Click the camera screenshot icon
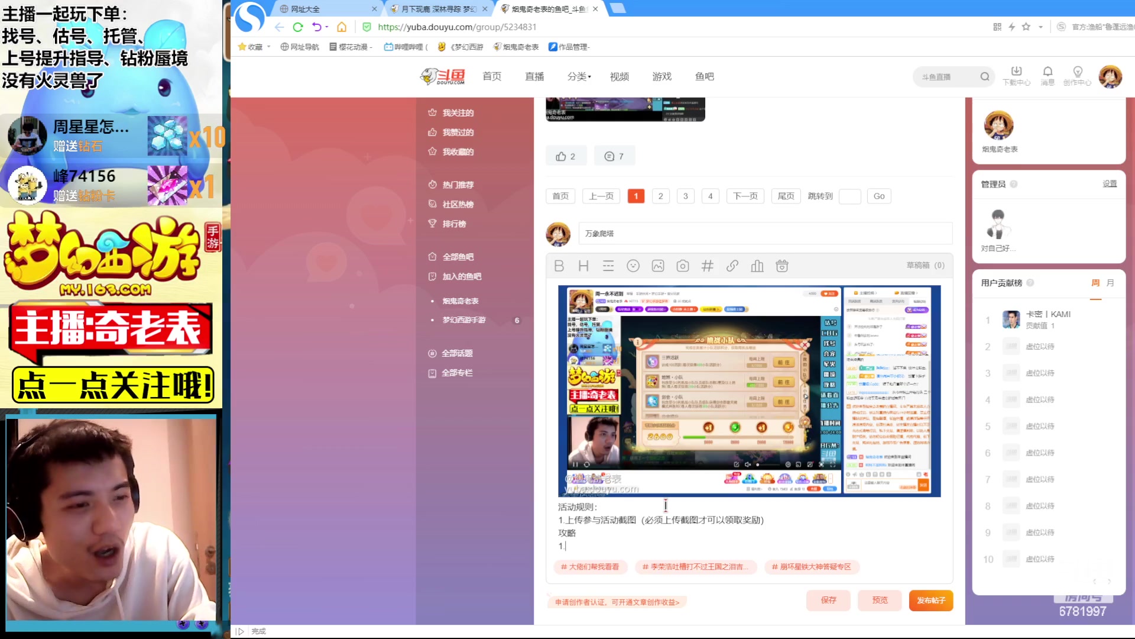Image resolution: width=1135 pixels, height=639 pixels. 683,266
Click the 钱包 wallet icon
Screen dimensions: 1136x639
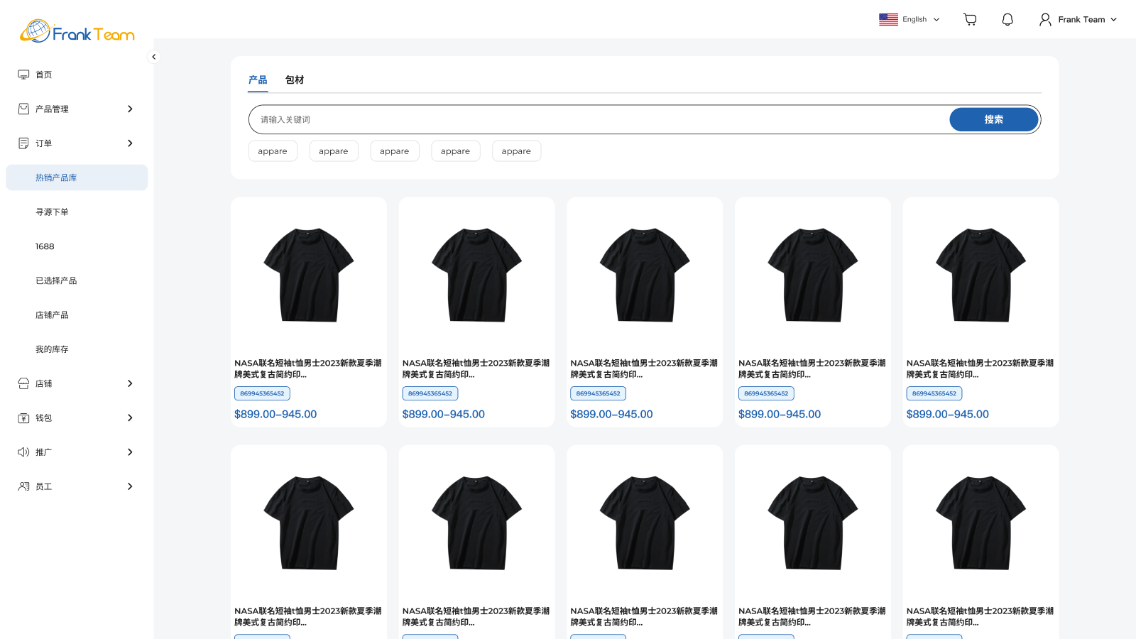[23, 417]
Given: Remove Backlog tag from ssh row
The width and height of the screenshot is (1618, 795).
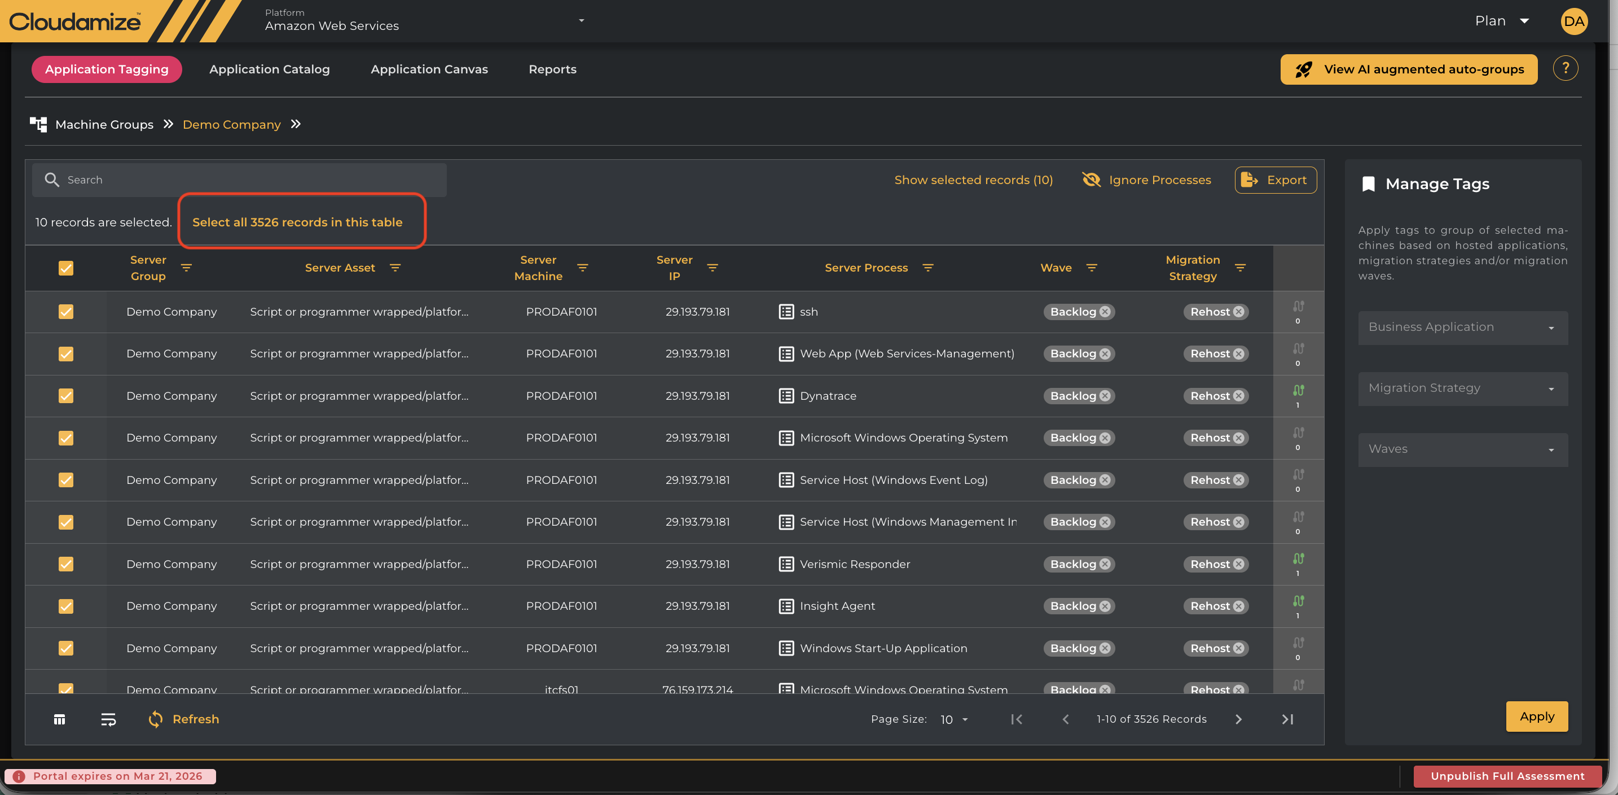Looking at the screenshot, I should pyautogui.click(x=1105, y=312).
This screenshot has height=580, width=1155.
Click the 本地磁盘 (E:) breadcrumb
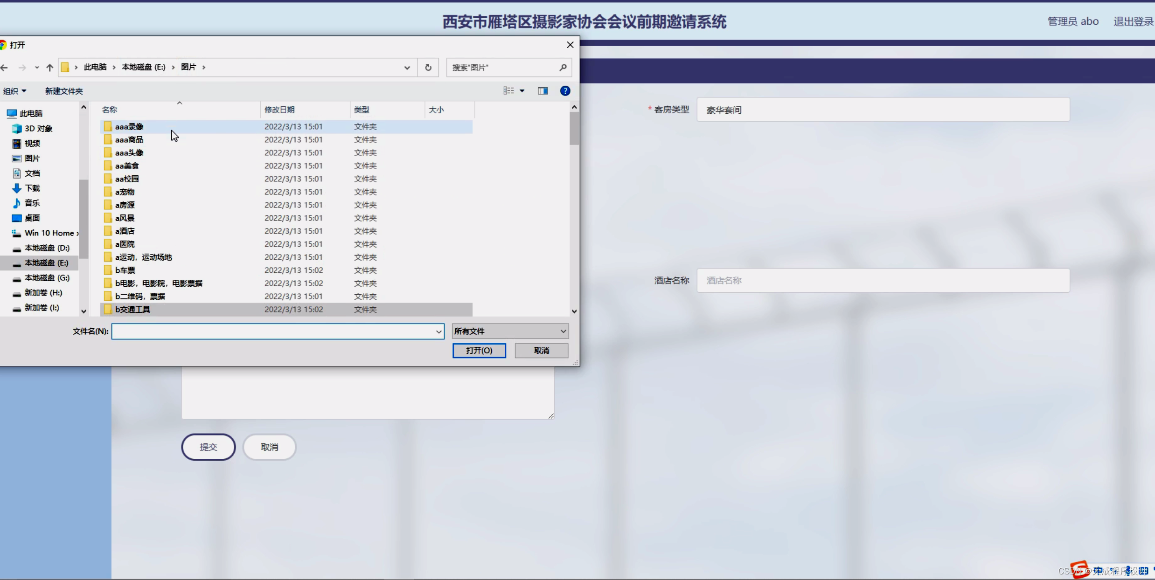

------------------------

** EXERCISE AIM **
Before printing anything, remove the pictures; then print all the records exactly.

** EXERCISE RESULT **
Click the camera screenshot icon
Image resolution: width=1135 pixels, height=639 pixels. 683,266
Click the 钱包 wallet icon
Screen dimensions: 1136x639
[23, 417]
Given: Remove Backlog tag from ssh row
The width and height of the screenshot is (1618, 795).
Looking at the screenshot, I should pyautogui.click(x=1105, y=312).
This screenshot has height=580, width=1155.
Click the 本地磁盘 (E:) breadcrumb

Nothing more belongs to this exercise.